Werkneemster is op 11 november 2019 in dienst getreden bij werkgeefster in de functie van helpende zorg niveau 2/slaapwacht. De arbeidsovereenkomst is op 10 november 2020 geëindigd. In de arbeidsovereenkomst was opgenomen dat werkgeefster reeds aanzegde dat de arbeidsovereenkomst niet zou worden verlengd en dat zij het uiterlijk één maand voor einde looptijd schriftelijk kenbaar zou maken aan werkneemster mocht zij besluiten alsnog te verlengen. Werkneemster verzoekt werkgeefster te veroordelen aan haar de wettelijke transitievergoeding te voldoen en een aanzegvergoeding van € 1.578 bruto. Zij legt hieraan ten grondslag dat de arbeidsovereenkomst na het einde van rechtswege op initiatief van werkgeefster niet aansluitend is voortgezet en dat zij langer dan zes maanden in dienst is geweest. Hoewel in de arbeidsovereenkomst is aangezegd dat deze niet zou worden verlengd, meent werkneemster uit het aanbod voor het volgen van een dagopleiding om vervolgens de functie van gastvrouw te kunnen vervullen te kunnen afleiden dat toch een verlenging zou plaatsvinden. Weliswaar in een andere functie, omdat werkgeefster te kennen had gegeven, na aanwijzing van de Inspectie, alleen nog gekwalificeerd personeel met een diploma niveau 2 of 3 te willen inzetten als slaapwacht en werkneemster niet over dit diploma beschikte. Toen werkneemster aangaf deze andere functie niet te willen vervullen, had werkgeefster volgens haar naar redelijkheid en billijkheid alsnog moeten aanzeggen. Werkgeefster betwist dat zij een transitievergoeding is verschuldigd, omdat het aan werkneemster te wijten zou zijn dat de arbeidsovereenkomst niet is voortgezet. Werkgeefster betwist voorts dat zij een aanzegvergoeding is verschuldigd. In de arbeidsovereenkomst is de aanzegging expliciet opgenomen. Er is niet aan werkneemster bericht dat de arbeidsovereenkomst verlengd zou worden. Het aanbod om als gastvrouw te gaan werken werd slechts gedaan in het kader van een oplossing.

Oordeel

Naar het oordeel van de kantonrechter is van verwijtbaar handelen aan de zijde van werkneemster geen sprake, laat staan van ernstig verwijtbaar handelen.

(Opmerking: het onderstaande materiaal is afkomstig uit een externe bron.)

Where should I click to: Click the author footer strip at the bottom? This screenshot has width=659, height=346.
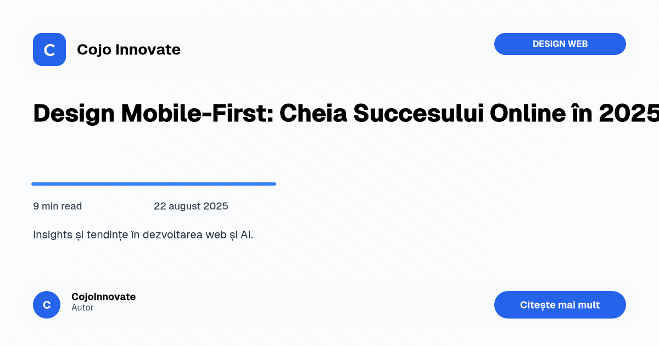330,305
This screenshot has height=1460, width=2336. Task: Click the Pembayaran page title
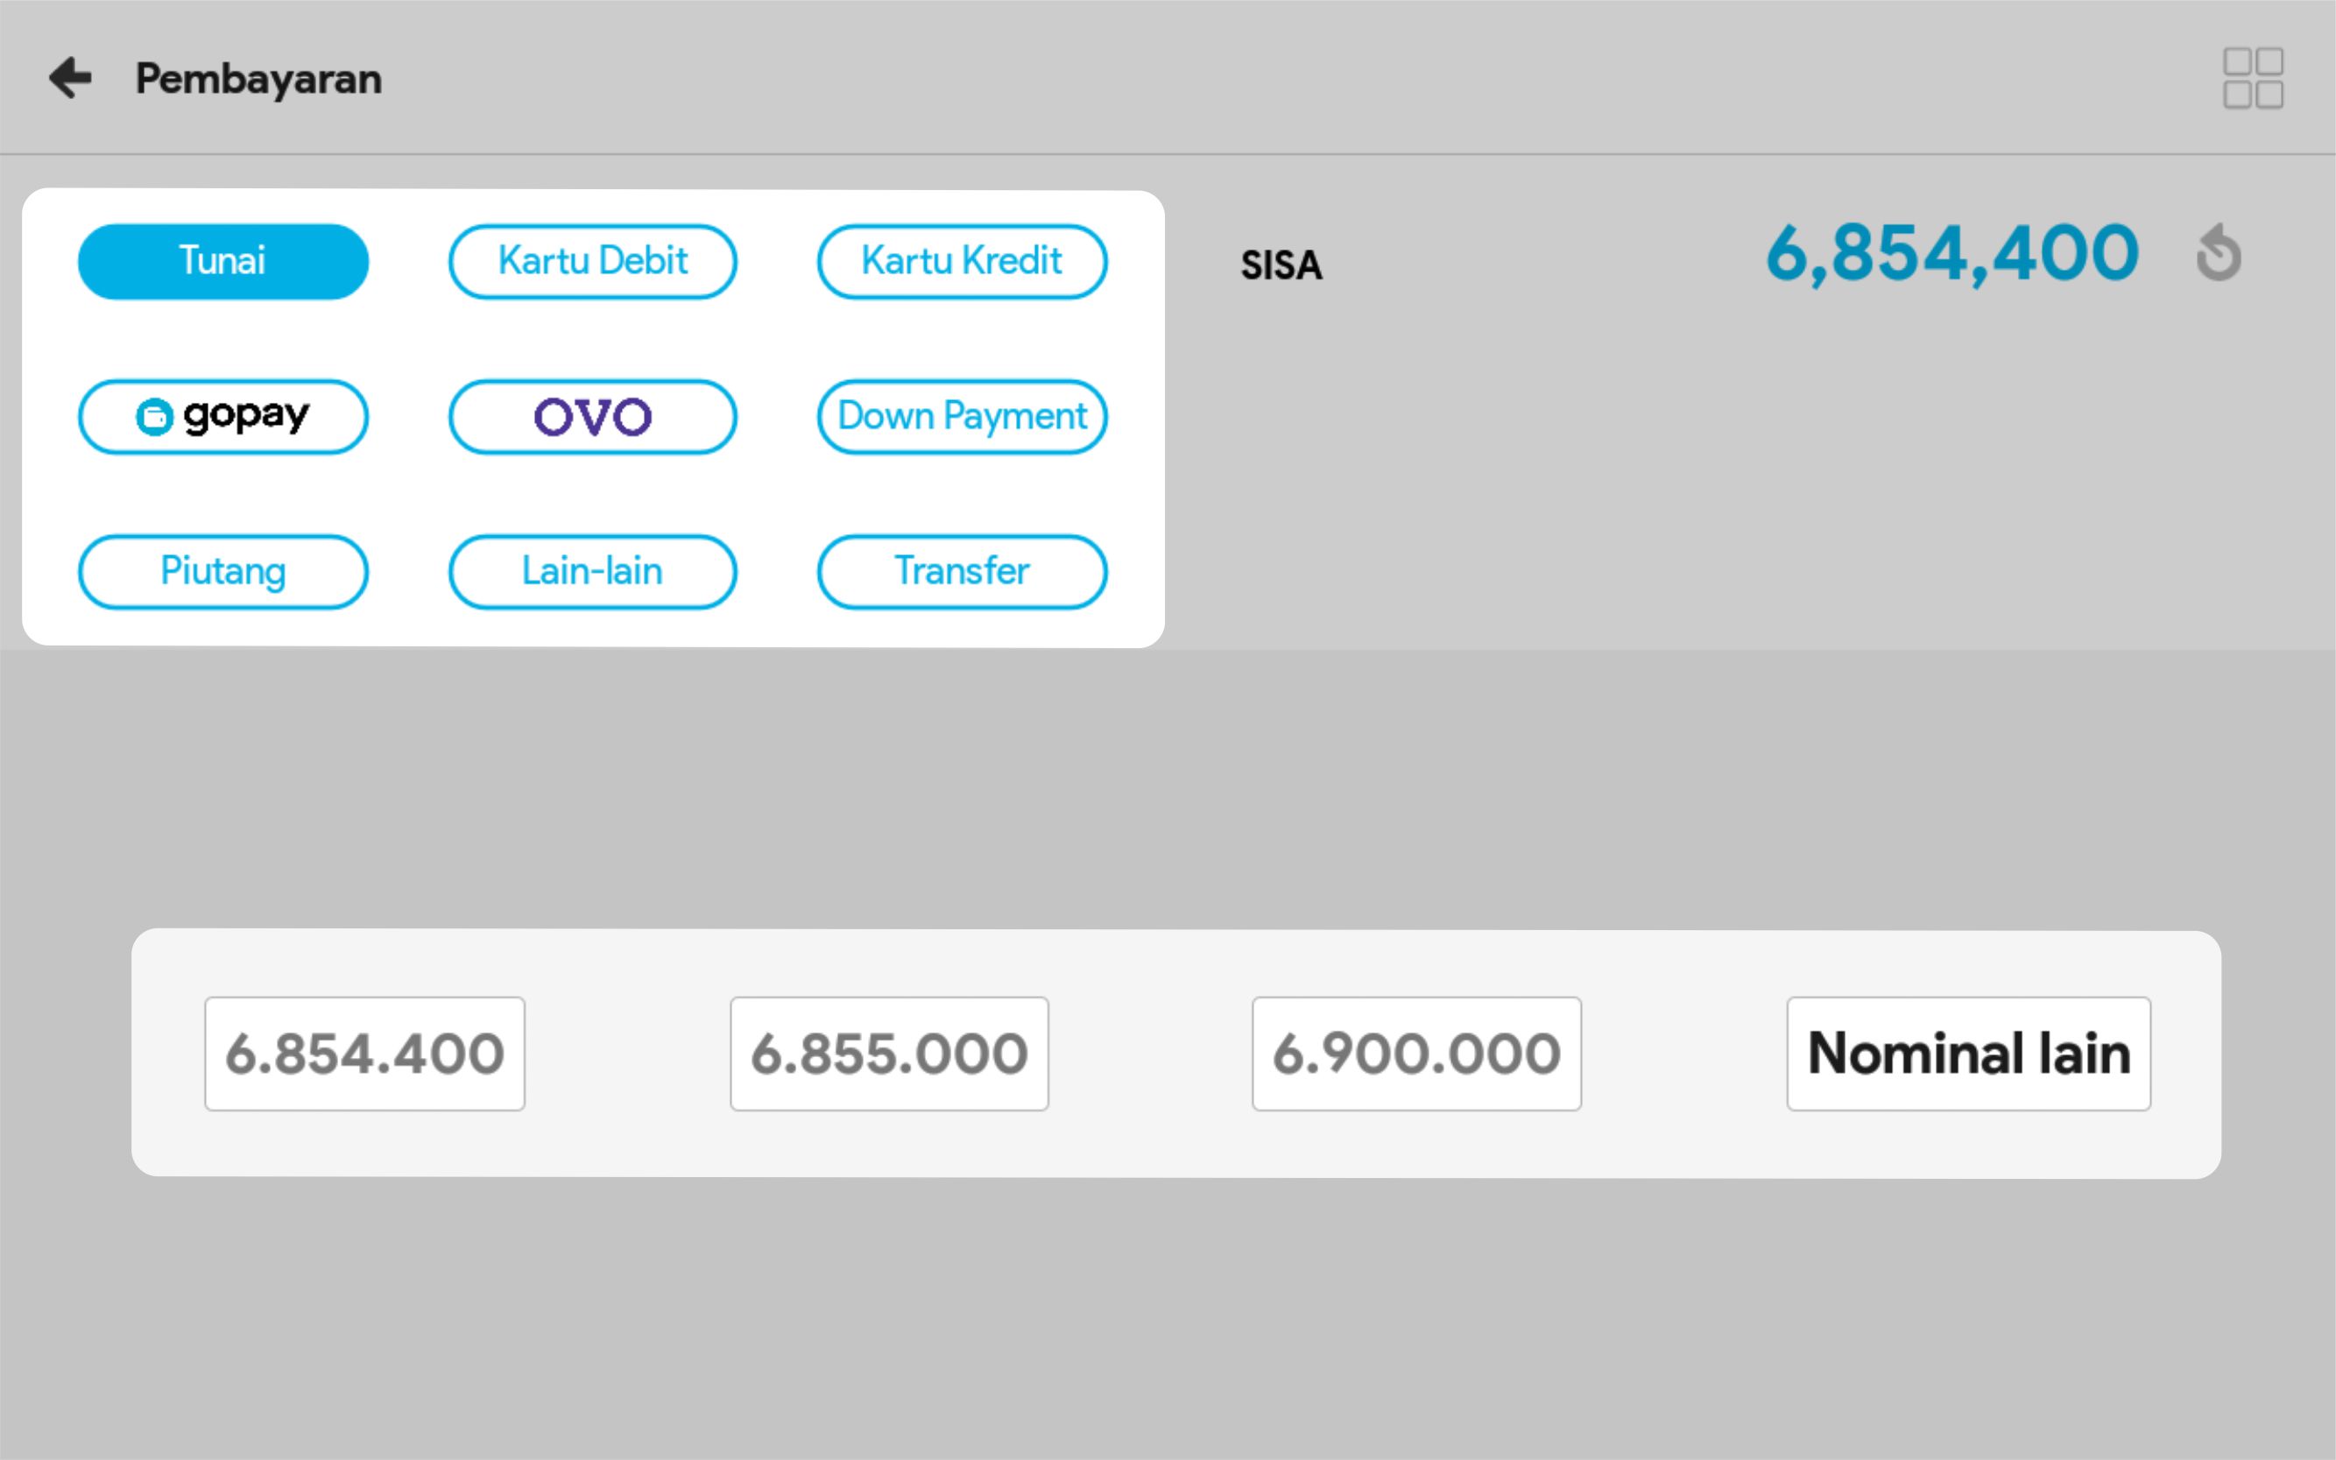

Dat zou alleen het geval zijn als werkneemster in strijd met de waarheid zou hebben verklaard dat zij over het bedoelde diploma beschikte, terwijl dat niet zo was. Niet gesteld of gebleken is dat dit het geval is. Als het beschikken over dit diploma essentieel was voor het vervullen van de functie, had het bovendien op de weg van werkgeefster gelegen om voorafgaand aan het sluiten van de arbeidsovereenkomst te verifiëren of werkneemster inderdaad over dat diploma beschikte. Niet gesteld of gebleken is dat dat is gebeurd. Aldus is geen sprake van ernstig verwijtbaar handelen, zodat werkneemster recht heeft op een transitievergoeding. Deze stelt de kantonrechter vast op € 754,66 bruto. Ten aanzien van de aanzegvergoeding is de kantonrechter van oordeel dat werkneemster geen feiten heeft gesteld waaruit blijkt dat zij het aanbod van werkgeefster als een aanbod tot verlenging van de arbeidsovereenkomst mocht opvatten. Zij mocht er dan ook niet van uitgaan dat haar arbeidsovereenkomst zou worden verlengd. Daar komt bij dat de opleiding en het werken als gastvrouw moeilijk realiseerbaar waren voor werkneemster, nu zowel de opleiding als het werk overdag moesten plaatsvinden, terwijl zij reeds elders een fulltime dienstverband had overdag. Nu in de arbeidsovereenkomst reeds is aangezegd dat de arbeidsovereenkomst niet zal worden verlengd, is geen aanzegvergoeding verschuldigd als bedoeld in artikel 7:668 lid 3 BW. Dit gedeelte van het verzoek zal dan ook worden afgewezen.